Up front with this post I feel compelled to point out that I hadn’t eaten much before we went out to dinner so by the time our meals arrived I was starving. Therefore my attention was off for this one and I may be missing some details, but I will try my best.
Different cuisines have differing levels of ‘public consciousness’. By this I mean if you stop the average man or woman on the street and ask you to tell them what they know about a type of food, they will be able to rattle of some standard items. If you were to do this with Thai food, there are a few standards: Phad Thai, Thai Fishcakes, Thai Green Curry. The recurring theme here is the fact that you rarely come across a cuisine which self references in the way that popular Thai dishes do. Despite this, there still isn’t really a great deal of public consciness around Thai food and certainly not of the great quality and variety of flavours it can offer. I have to be honest and say that I got a bit of a reminder of this myself recently at a restaurant called Thai Spice.
Thai Spice is a little restaurant on the end of the uber-trendy Beech Road in Chorlton. Home to some interesting little eateries and cafes, this is one place I’ve never set foot in despite having been intrigued by it. The small space creates a cozy atmosphere and a warm welcome at the door always helps. After being seated, we were straight down to the food and drinks (as I stated earlier, I was quite hungry). Being with friends who were willing to operate a share and share alike policy, we all ordered and shared. I picked out the Phad Prik Khing, which has a Thai Red Curry base.
Years ago I went on a Thai cookery course when I was in Chaing Mai and while I forgot most of it, I do remember the difference between Green curry paste and red curry paste. Its the chillies; Red uses dried red chillies and green uses fresh green chillies. So this dish had some kick to it. The kick was well offset by the sweetness from the sauce.Another little piece of retained knowledge I kept from that cookery course was the use of sugar.
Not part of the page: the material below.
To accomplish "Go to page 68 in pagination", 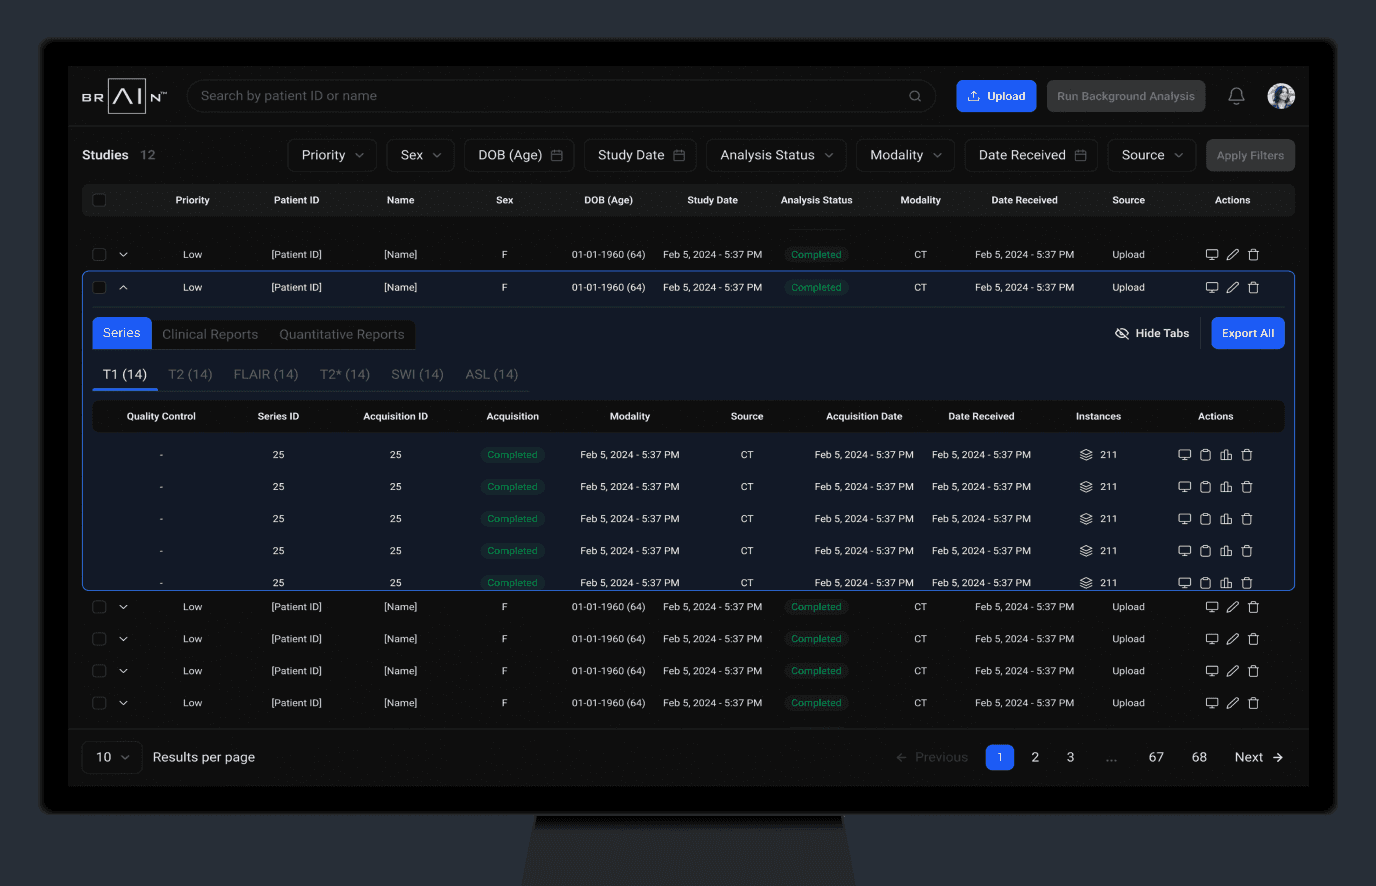I will (x=1199, y=757).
Unlike in parts of India where creams are more commonly used to balance the spice in dishes, Thai cooking commonly uses sugar as the key ingredient to do this, with cream added for flavour. The downside of this can be syrupy sweet Thai curries, a trap that was well avoided here, The green beans were fresh and crunchy and while the beef was too thin and flimsy for my liking, this dish was well-balanced and delicious.
Having done a number on my own dish, I prowled the table for my next target. I came upon a a cod dish which I have since been unable to identify on the menu and would appreciate some assistance in identifying. As a sidenote, one of the reasons that I’m not really cut out for the food reviewing game is that I’m just there for the food. The idea of sitting and taking notes, takes the fun out of the moment. The downside is that I forget some of the details… I may have to start stealing menus.
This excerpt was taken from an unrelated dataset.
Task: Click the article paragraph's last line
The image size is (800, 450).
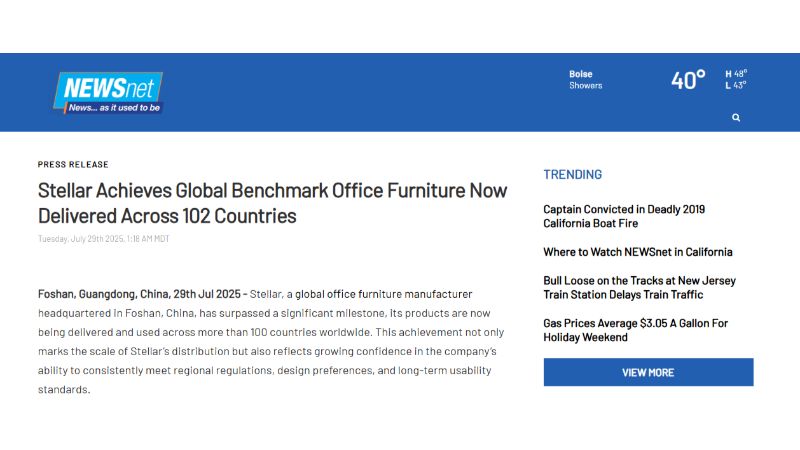Action: click(x=64, y=389)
Anyway, back to the dish. This seemingly luminous sauce hides some excellently cooked cod fillets. Flaky, beautiful cod and a light batter which has resisted the urge to become floppy and soggy under the pressure of that sauce. The sauce is almost too much for this excellent piece of fish but it stays just on the right side of sweet and spice offering up a sharp tang with the fish. (Descriptions like that are why I really need to start remembering the names of dishes. If I go back now, all I have to work off is this photo.)
Now add into the mix the substance of the meal. Sticky rice is something I usually don’t go for as I have a massive boiled rice addiction (I just bloody love the stuff), but on this occasion someone ordered some for the table, Presented in a small wicker basket and still wrapped in its steam bag, it was a great example of the side dish. Flavoursome, glutenous to the right degree and well bonded enough to required a spoon to scoop up a chewy clump of lightly flavoured rice pillow.
After the polishing off of the mains, the dessert menu came to us. Normally most South-East Asian restaurants don’t have interesting dessert menus, in the same way you wouldn’t really expect to peruse the burger menu at a Belgian patisserie. It’s just not really its key selling point, but today something caught my eye. The Chilli ice-cream had to be tried.
The flavour had to be tried and the result was interesting. The cream tends to hide the spice up front so at first it tastes like a strawberry ice cream. Once it’s passed the back of your mouth, the spice sneaks in and kicks your tonsils on the way down. It’s a pleasant tingle at the end of a cold hit and the ice cream quality itself was of a good standard. My only issue was the size as I was struggling to get anyone to share this thing with me, I once again had to declare defeat to this dessert (as with my last post, this is becoming a bit of a habit of mine).
I’ve never been that favourable to Thai curries in general, either here or in Thailand as the sweet and chilli flavours are a bit hit and miss with me. On this occasion, they hit and I’d certainly give this place another go, just to find out what the hell that cod dish was.